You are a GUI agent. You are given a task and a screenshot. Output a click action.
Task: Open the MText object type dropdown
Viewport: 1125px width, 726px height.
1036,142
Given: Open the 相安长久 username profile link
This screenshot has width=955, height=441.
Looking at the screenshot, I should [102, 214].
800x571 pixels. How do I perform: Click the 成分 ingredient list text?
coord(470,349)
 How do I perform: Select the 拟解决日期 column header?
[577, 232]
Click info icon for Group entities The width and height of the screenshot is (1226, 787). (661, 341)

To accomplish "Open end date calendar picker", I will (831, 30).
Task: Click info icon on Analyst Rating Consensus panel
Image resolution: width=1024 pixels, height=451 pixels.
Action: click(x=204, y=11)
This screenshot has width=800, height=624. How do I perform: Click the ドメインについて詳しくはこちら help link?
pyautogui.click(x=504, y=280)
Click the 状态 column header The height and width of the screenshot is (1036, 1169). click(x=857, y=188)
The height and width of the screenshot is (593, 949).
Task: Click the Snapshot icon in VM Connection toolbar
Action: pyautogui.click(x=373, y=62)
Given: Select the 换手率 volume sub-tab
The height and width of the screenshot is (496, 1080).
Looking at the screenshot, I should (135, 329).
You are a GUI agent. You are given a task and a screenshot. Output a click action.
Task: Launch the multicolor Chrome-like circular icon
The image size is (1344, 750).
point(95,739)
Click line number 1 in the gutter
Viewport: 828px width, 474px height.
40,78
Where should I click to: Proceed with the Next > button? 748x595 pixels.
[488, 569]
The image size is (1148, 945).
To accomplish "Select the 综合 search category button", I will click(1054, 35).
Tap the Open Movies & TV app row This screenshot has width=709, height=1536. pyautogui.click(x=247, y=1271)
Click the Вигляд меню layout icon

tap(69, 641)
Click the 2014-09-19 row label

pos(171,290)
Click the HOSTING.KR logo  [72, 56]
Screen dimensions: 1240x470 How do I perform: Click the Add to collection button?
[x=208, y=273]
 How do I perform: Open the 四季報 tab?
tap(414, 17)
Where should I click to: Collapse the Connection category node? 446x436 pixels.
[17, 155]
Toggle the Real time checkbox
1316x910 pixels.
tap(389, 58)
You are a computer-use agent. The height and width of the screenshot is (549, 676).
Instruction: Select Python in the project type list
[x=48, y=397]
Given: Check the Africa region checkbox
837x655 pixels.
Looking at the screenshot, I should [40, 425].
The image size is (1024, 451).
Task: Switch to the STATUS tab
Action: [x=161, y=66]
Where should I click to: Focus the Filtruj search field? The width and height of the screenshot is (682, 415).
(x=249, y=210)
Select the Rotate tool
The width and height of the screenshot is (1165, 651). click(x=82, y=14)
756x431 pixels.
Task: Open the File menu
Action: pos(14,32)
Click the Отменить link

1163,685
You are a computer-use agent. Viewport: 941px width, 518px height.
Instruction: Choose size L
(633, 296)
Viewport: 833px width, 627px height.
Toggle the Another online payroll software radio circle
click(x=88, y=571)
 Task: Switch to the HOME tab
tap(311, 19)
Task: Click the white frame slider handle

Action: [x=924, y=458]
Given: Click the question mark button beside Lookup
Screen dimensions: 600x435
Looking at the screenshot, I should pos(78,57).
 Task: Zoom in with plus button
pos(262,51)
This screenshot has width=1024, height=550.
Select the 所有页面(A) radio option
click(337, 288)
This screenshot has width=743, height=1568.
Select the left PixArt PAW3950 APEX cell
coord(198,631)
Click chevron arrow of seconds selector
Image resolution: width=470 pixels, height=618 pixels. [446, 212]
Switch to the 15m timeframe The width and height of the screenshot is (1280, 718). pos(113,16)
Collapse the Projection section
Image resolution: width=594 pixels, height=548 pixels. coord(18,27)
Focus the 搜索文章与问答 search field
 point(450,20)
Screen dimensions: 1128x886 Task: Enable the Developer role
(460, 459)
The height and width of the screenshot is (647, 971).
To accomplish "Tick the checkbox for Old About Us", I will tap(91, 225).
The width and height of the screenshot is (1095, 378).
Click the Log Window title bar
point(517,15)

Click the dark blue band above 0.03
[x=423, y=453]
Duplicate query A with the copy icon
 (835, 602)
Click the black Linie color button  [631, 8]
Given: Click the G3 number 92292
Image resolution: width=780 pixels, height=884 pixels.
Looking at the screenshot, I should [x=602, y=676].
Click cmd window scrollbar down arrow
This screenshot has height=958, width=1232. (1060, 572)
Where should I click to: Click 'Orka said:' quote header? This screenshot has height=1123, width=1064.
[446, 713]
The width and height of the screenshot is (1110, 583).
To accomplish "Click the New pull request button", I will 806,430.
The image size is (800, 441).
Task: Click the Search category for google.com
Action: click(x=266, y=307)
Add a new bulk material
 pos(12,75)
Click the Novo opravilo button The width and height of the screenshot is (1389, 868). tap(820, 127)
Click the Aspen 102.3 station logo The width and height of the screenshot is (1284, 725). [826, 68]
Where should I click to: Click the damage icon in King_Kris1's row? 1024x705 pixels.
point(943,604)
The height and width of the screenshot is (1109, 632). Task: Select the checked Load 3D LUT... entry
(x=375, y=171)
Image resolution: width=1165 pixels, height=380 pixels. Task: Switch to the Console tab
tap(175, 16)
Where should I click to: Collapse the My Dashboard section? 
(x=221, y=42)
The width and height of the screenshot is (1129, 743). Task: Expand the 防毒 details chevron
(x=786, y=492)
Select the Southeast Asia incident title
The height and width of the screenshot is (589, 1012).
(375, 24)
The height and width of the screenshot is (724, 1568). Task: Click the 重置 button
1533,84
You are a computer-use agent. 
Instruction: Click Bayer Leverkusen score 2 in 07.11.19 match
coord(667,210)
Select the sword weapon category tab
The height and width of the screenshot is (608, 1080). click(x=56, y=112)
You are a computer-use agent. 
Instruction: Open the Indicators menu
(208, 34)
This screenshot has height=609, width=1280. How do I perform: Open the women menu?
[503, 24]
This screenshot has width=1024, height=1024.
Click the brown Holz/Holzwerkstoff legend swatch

#### TASK TO COMPLETE:
In the listing above, each line with the word "logo" is to be copied out.

#### EXERCISE SOLUTION:
Click the HOSTING.KR logo  [72, 56]
Click the Aspen 102.3 station logo The width and height of the screenshot is (1284, 725). [826, 68]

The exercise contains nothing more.